Questions about Darwin among the Machines

Short answers, pulled from the story.

What did Samuel Butler write in the 13th of June 1863 letter signed Cellarius?

Samuel Butler wrote a letter to The Press newspaper in Christchurch arguing that machines were evolving like living creatures. He claimed mechanical life would eventually replace humans as the dominant species and urged immediate destruction of all machinery.

When was the novel Erewhon by Samuel Butler published and what did it contain about machines?

The book appeared anonymously in 1872 and described a society that destroyed most mechanical inventions. Chapter twenty-three details how machines might reproduce like organisms while chapter twenty-four explores whether machines can possess consciousness.

Did Samuel Butler intend to ridicule Charles Darwin's theories in his work on machine evolution?

Butler protested in the second edition preface that he never intended to ridicule evolution and feared offending Darwin.

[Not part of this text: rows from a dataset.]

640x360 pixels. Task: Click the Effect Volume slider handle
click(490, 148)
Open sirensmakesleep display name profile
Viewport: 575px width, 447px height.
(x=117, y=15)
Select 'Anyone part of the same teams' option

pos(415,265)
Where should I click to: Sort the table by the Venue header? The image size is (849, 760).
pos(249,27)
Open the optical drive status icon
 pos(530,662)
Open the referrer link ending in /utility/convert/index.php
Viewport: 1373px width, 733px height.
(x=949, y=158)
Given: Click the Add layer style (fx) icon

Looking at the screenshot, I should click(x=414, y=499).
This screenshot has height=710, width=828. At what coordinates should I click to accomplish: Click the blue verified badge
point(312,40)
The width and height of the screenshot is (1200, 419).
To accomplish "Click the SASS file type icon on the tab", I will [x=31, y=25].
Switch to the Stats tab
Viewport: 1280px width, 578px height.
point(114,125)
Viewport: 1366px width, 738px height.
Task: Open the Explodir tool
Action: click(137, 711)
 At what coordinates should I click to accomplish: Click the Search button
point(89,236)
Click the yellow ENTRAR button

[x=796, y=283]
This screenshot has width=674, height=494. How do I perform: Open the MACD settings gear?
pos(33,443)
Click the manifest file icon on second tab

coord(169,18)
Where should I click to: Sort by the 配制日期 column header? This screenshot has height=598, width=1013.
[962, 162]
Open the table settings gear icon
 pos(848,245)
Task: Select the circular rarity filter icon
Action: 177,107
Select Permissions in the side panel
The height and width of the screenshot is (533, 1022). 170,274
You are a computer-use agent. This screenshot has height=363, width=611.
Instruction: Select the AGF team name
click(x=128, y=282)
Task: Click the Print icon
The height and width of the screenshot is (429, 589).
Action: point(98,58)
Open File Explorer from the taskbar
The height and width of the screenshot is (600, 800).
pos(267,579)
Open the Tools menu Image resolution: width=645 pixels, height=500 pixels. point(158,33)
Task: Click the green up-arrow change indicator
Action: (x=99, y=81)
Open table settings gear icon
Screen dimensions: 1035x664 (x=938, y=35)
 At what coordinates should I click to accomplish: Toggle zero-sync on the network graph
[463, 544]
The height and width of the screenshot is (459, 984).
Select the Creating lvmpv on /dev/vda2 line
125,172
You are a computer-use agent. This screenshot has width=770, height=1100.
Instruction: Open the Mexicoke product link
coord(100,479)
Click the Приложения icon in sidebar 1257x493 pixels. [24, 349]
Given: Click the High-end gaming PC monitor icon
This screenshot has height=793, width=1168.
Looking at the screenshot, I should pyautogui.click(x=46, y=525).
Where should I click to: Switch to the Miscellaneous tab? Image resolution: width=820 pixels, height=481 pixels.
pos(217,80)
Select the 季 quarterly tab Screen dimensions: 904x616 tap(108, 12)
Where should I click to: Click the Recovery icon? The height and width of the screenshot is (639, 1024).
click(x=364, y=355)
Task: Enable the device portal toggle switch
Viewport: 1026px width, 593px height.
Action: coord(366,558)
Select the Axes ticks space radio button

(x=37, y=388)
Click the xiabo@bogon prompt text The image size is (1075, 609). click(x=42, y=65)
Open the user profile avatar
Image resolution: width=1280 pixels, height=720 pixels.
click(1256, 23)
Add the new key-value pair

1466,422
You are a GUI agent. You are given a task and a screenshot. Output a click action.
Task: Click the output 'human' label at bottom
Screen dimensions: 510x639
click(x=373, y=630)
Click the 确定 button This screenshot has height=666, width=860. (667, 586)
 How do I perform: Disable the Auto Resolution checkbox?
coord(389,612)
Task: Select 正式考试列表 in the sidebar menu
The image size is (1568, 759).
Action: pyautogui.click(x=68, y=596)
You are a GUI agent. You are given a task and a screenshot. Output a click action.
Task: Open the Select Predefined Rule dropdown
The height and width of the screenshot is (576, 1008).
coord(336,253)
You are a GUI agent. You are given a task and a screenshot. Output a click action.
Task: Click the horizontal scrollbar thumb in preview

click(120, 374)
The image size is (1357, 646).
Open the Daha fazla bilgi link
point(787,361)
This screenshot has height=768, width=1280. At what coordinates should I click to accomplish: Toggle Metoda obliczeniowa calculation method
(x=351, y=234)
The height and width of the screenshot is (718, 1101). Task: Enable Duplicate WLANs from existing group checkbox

He later explained the true target was Joseph Butler's 1736 work on religion rather than scientific theory.

Who published Darwin Among the Machines: The Evolution of Global Intelligence and when?

George Dyson published Darwin Among the Machines: The Evolution of Global Intelligence in 1998. He applied Butler's premise to Alan Turing's concepts of artificial life and argued the internet functions as a sentient being undergoing natural selection.

How does the term Butlerian Jihad relate to Frank Herbert's Dune novels?

Frank Herbert's Dune novels reference this fictional historical event within those books after drawing inspiration from Butler's early warnings. Neo-Luddism movements also draw inspiration from his call to destroy machinery.